Gülelim mi, ağlayalım mı bilemedim. İlim adamı, katılımcı, konuşmacı daha doğrusu yağlama faaliyetinin ardından oluşturulan 8 bin civarında bir kelimeden müteşekkil sözde bir lügat ve komik, anlaşılmaz kelime hazinesi. Kitabın ilerleyen bölümlerinde bahsedilen günümüz akademisindeki tez başlıkları, tıp dili ile alakalı misaller acıma ve hüzün duygularımız yanında kızgınlığımızı da ziyadesiyle artırıyor.

________________________

**İstekler**.
(1) Sözde lügat hakkındaki yazıya göre bu lügat kaç kelimeden oluşuyor?
(2) Sözde lügat hakkındaki yazıda "Gülelim mi, ağlayalım" ile başlayıp "da ziyadesiyle artırıyor." ile biten kısmı hiç değiştirmeden yeniden yazın.
(3) Sözde lügat hakkındaki yazıyı kaldığı yerden sürdürün.
Satırların bu işle hiçbir ilgisi yoktur.

**Veri kümesi kesiti**.
________________________

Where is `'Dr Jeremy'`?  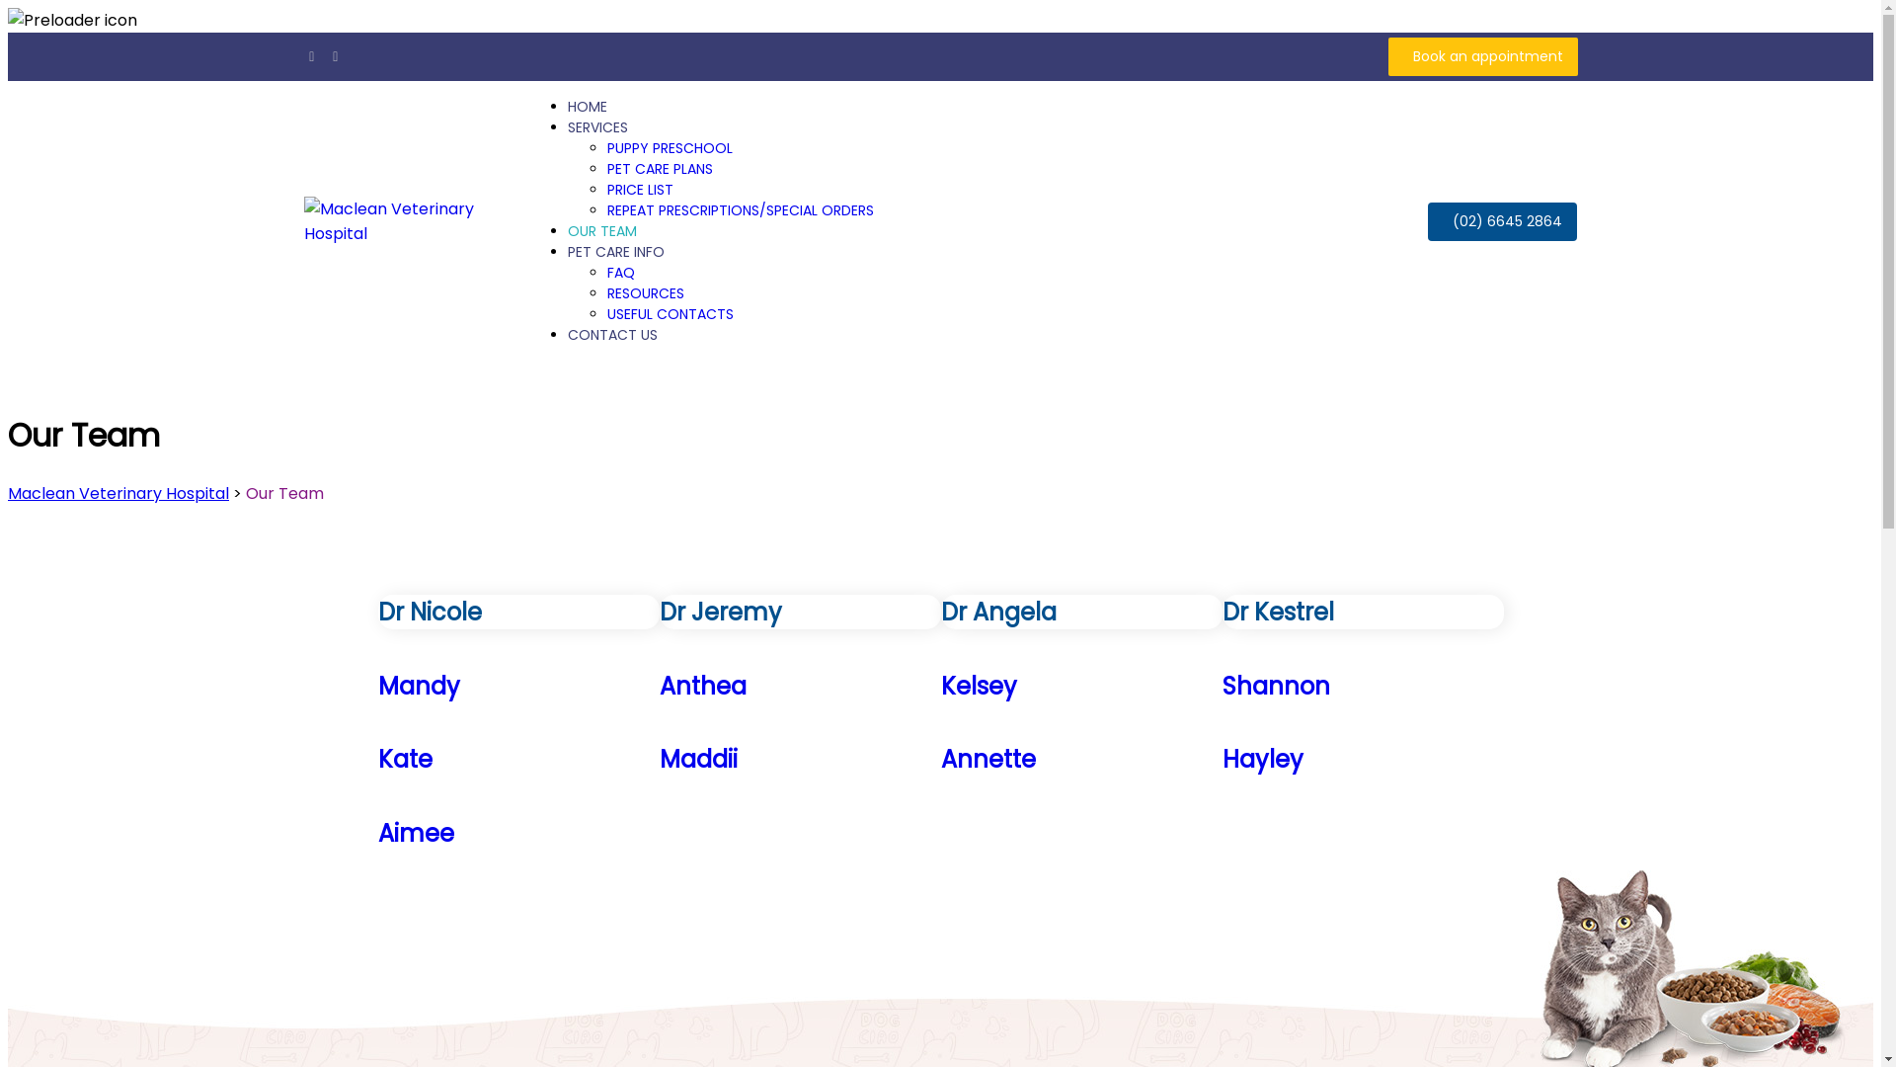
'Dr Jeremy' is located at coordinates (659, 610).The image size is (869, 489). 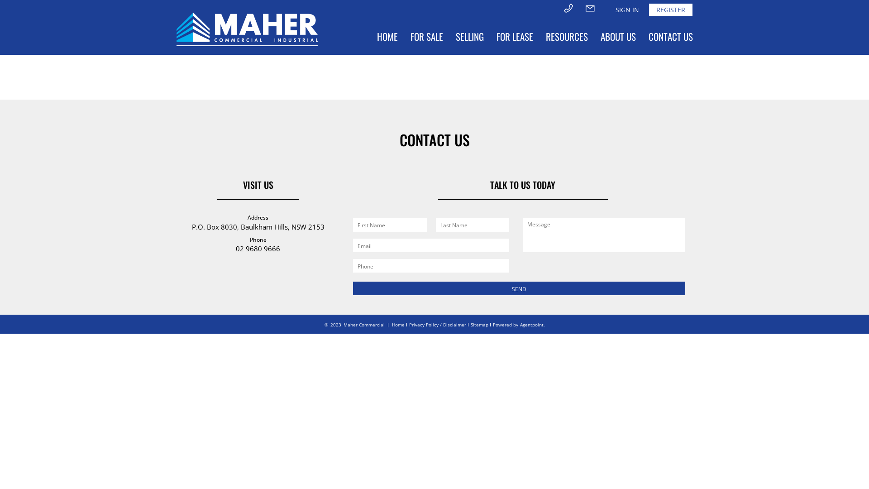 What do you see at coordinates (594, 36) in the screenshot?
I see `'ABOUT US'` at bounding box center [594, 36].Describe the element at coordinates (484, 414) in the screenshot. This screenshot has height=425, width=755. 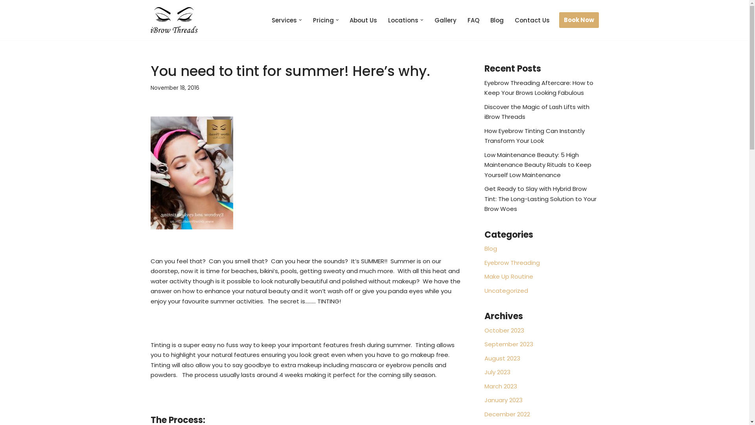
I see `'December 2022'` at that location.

________________________

**Görev yanıtları**.
(1) 8 bin civarında kelimeden.

(2)
Gülelim mi, ağlayalım mı bilemedim. İlim adamı, katılımcı, konuşmacı daha doğrusu yağlama faaliyetinin ardından oluşturulan 8 bin civarında bir kelimeden müteşekkil sözde bir lügat ve komik, anlaşılmaz kelime hazinesi. Kitabın ilerleyen bölümlerinde bahsedilen günümüz akademisindeki tez başlıkları, tıp dili ile alakalı misaller acıma ve hüzün duygularımız yanında kızgınlığımızı da ziyadesiyle artırıyor.

(3)
&&&

‘Türkçenin Cenaze Töreni’; doğru sandığımız, fakat bize yutturulmaya çalışılan pek çok hatalı bilgiyi de düzelterek ve doğrusunu aktararak okurun genel kültürüne katkı sağlıyor. Bunlardan sadece birini aktarmamız kafi gelecektir; ‘Karamanoğlu Mehmed Bey, 1960 darbesinden sonra keşfedilen bir sahte kahraman. Meşhur Cimri vak’asının ‘kahraman’ı. Selçuklu tahtına, bir rivayete göre düzmece şehzade Siyavuş’u, yani cimriyi geçirmesi, bunun Konya halkı ve Selçuklu bürokrasisi tarafından hoş görülmemesi üzerine bir güvenlik tedbiri mahiyetindeki ferman olduğu iddia edilen yasak metni. Neden Türkçeden başka dil kullanılmayacak, çünkü Selçuklu bürokrasisinin dilini bilmiyorum, farsça konuşup bana kumpas kurarlar! Ne dediklerini anlayayım ki, tedbirini alayım!’ derdinde Mehmed Bey.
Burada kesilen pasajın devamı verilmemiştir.